- Texte visé : Texte de la commission sur le projet de loi, adopté par le Sénat, après engagement de la procédure accélérée, visant à offrir des réponses immédiates aux phénomènes troublant l’ordre public, la sécurité et la tranquillité de nos concitoyens (n°2850)., n° 2984-A0
- Stade de lecture : 1ère lecture (2ème assemblée saisie)
- Examiné par : Assemblée nationale (séance publique)
L’article L. 211‑7 du code de la sécurité intérieure est complété par un alinéa ainsi rédigé :
« Avant d’interdire, pour une durée déterminée, les rassemblements mentionnés à l’article L. 211‑5 du présent code sur le territoire dont il a la charge, le représentant de l’État dans le département ou, à Paris, le préfet de police, organise une concertation avec les représentants des organisateurs. »
Cet amendement du groupe Écologiste et Social vise à prévoir l’organisation d’une concertation préalable entre les représentants des organisateurs et le préfet avant toute décision d’interdiction générale de rassemblements festifs.
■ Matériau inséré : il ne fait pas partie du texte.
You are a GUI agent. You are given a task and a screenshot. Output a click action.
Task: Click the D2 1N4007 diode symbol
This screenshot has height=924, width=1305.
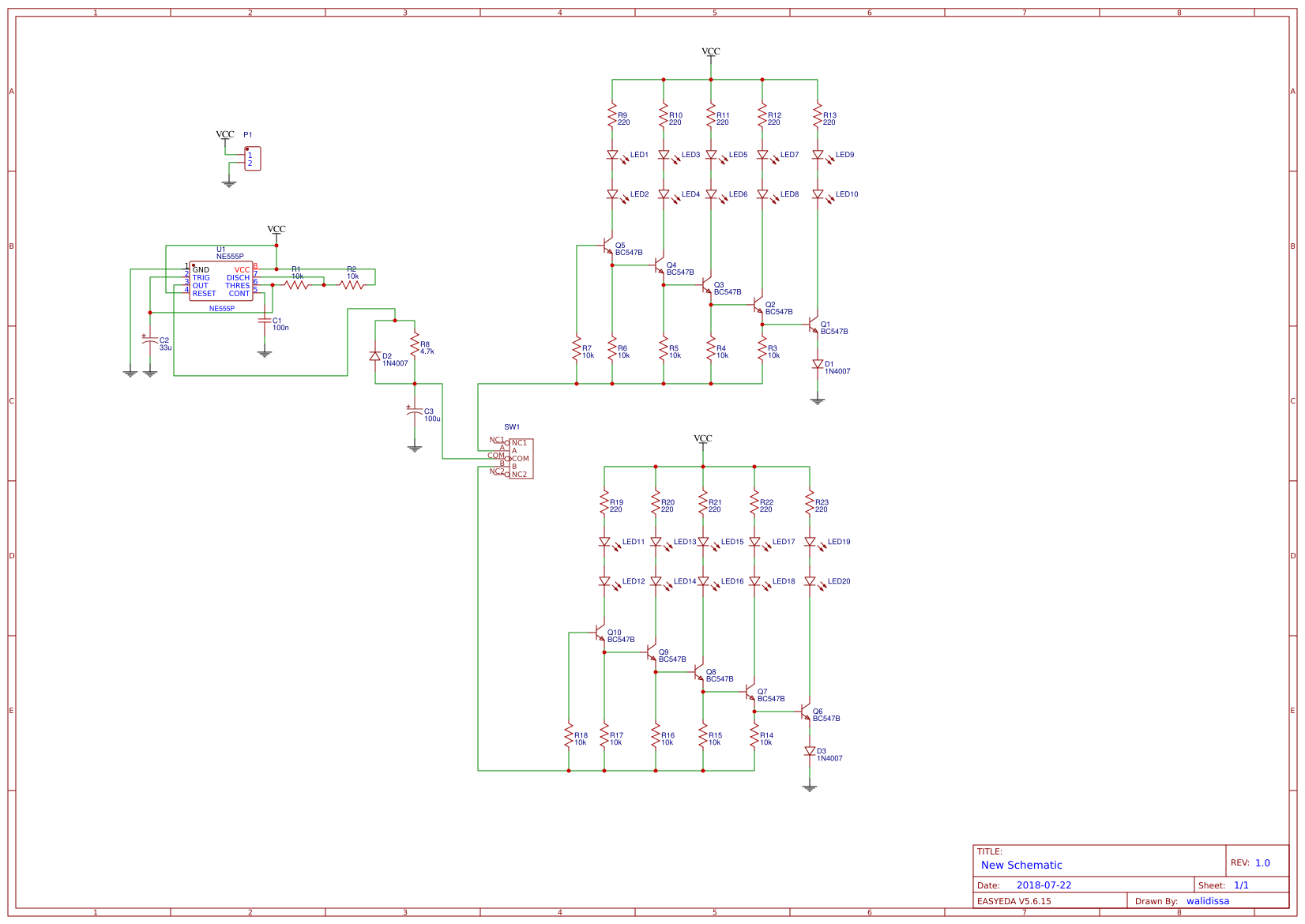coord(375,356)
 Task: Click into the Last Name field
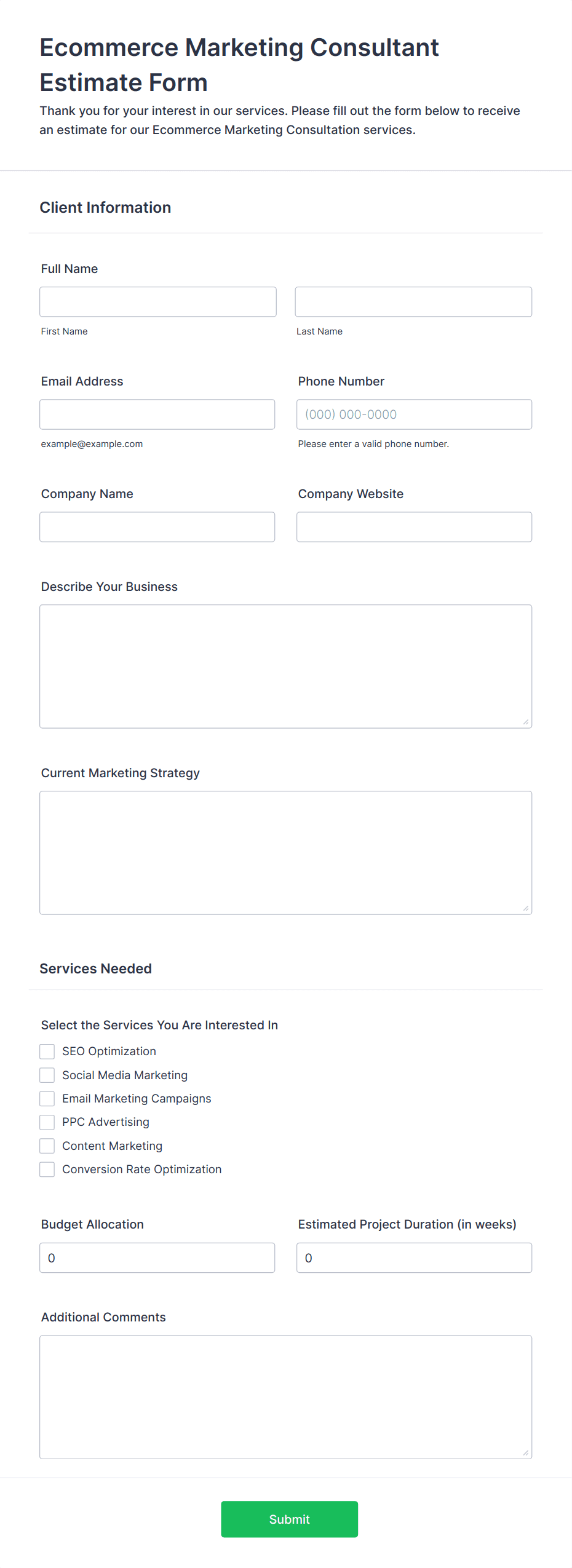(413, 302)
L’instauration d’une concertation préalable permettrait de rechercher des mesures moins attentatoires, telles que l’adaptation des conditions d’organisation, la mise en place de dispositifs de prévention ou encore l’identification de lieux plus appropriés. Elle favoriserait également un dialogue constructif entre les autorités publiques et les organisateurs, de nature à prévenir les risques de troubles à l’ordre public tout en garantissant une meilleure acceptabilité des décisions prises.